The other words (must, shall, required, not) mean what they always mean.
The only argument for upper-casing them is aesthetic symmetry. If a spec
uses alternatives like mandatory, necessary or forbidden, they are just as
powerful.
So
these definitions are only meaningful if the words are capitalized
can be applied to should, recommended, may and optional if we want,
but strictly doesn't apply to must, shall, required, not, mandatory,
necessary, forbidden, need, or any other such words.
Where we can get into real trouble is if a spec contains should, recommended,
may and optional *plus* other non-categorical (fuzzy) words like ought,
encourage, suggest, can, might, allowed, permit (and I did not pull those
words out of the air, but out of draft-hansen-nonkeywords-non2119). What do
they mean? It can be very unclear. If a node receives a message containing
an element covered in the spec by "allowed" instead of "OPTIONAL", is the
receiver supposed to interoperate or to reject the message?
If we are issuing guidance, it should probably include a specific warning
to use any such fuzzy words with extreme care.
Brian
On 29/03/2016 03:13, Scott O. Bradner wrote:
one minor tweak
On Mar 28, 2016, at 10:09 AM, Barry Leiba <barryleiba@xxxxxxxxxxxx> wrote:
The wishy washy descriptive rather than proscriptive language in the abstract was because I,
the IESG and the community were not of one mind to say that the use of such capitalized
terms should be mandatory - quite a few people felt that the english language was at
least good enough to convey the writer’s intent without having to aggrandize specific words.
Thus the abstract basically was saying: if you want to use capitalized words here is a standard
way to say what they mean
Ah. Then perhaps the clarification needs to go a little further and
make this clear:
- We're defining specific terms that specifications can use.
- These terms are always capitalized when these definitions are used.

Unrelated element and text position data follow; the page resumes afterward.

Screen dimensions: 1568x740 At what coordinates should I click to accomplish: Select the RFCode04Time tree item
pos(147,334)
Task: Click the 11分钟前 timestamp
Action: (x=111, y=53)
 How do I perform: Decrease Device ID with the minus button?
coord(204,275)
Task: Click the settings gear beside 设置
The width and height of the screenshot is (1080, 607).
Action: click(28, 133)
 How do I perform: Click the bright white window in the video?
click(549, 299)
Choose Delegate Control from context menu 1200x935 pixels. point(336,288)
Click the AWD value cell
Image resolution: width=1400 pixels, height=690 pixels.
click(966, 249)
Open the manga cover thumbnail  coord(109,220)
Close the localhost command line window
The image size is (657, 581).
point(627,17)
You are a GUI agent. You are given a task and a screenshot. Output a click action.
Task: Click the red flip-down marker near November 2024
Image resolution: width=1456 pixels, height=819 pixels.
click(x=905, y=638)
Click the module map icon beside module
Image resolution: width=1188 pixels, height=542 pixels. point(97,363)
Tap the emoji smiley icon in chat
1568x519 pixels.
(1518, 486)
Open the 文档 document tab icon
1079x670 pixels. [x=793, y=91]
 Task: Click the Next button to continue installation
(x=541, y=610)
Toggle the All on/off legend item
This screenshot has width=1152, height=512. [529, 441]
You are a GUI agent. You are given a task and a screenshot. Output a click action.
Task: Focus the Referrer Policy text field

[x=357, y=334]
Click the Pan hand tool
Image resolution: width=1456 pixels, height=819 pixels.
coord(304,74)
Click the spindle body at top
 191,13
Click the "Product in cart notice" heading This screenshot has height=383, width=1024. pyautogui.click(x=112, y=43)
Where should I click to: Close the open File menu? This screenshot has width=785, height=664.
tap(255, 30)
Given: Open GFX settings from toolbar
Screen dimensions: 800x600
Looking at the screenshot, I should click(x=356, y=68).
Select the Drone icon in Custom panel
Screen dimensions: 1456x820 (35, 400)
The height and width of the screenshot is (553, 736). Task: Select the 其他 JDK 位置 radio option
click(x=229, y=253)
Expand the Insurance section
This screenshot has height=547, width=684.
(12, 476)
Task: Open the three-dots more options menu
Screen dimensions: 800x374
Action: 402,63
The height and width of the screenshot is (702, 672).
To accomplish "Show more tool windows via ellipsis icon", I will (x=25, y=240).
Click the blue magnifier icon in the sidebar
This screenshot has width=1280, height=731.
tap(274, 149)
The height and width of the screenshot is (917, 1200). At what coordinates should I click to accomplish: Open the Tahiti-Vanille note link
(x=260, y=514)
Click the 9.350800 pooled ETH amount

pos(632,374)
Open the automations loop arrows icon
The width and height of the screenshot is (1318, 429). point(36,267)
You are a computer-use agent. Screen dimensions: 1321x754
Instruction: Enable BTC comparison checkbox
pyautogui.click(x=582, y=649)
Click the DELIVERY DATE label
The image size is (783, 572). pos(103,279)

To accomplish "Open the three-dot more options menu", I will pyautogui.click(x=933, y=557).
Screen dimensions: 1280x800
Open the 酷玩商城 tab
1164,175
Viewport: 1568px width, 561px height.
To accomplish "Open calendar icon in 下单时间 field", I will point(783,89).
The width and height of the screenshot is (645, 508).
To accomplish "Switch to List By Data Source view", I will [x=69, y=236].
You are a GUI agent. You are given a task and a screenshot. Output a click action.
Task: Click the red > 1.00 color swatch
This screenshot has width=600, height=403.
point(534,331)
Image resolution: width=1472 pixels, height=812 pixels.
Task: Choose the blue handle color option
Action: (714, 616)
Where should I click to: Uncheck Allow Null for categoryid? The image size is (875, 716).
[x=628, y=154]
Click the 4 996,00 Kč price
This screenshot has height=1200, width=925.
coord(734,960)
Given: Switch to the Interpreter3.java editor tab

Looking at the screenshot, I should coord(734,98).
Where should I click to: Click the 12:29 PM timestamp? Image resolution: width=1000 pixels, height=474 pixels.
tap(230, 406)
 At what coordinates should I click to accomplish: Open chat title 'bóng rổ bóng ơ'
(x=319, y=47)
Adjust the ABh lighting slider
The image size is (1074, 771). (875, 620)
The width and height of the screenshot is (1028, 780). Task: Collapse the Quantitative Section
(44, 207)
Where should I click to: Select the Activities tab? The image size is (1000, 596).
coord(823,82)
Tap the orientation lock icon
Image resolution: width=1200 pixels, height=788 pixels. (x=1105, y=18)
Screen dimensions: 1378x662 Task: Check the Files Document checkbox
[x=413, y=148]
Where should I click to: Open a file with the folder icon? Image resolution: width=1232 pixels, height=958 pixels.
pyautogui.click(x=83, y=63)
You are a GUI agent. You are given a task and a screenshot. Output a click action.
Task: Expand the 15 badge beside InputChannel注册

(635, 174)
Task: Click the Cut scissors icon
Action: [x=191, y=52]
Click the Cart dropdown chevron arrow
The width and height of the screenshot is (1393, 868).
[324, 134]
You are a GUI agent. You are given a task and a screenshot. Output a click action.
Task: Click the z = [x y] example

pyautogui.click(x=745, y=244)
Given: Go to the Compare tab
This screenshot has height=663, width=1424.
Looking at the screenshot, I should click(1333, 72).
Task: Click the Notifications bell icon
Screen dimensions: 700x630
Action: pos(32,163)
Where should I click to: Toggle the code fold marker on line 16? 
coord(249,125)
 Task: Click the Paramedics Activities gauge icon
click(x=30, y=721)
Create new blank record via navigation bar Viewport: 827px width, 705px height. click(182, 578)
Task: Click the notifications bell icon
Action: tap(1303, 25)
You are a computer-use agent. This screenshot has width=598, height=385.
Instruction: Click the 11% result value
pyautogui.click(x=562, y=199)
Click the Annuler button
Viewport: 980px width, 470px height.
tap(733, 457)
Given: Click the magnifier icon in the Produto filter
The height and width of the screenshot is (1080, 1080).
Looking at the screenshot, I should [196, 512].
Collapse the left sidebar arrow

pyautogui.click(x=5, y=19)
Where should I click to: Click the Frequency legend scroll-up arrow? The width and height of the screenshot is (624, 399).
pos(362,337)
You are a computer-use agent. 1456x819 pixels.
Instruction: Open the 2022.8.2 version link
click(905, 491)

these definitions are only meaningful if the words are capitalized
- You don't have to use them. If you do, they're capitalized and
their meanings are as specified here.
- There are similar-looking English words that are not capitalized,
and they have their normal English meanings; this document has nothing
to do with them.
...and I'd like to add one more, because so many people think that
text isn't normative unless it has 2119 key words in all caps in it:
- Normative text doesn't require the use of these key words. They're
used for clarity and consistency when you want that, but lots of
normative text doesn't need to use them, and doesn't use them.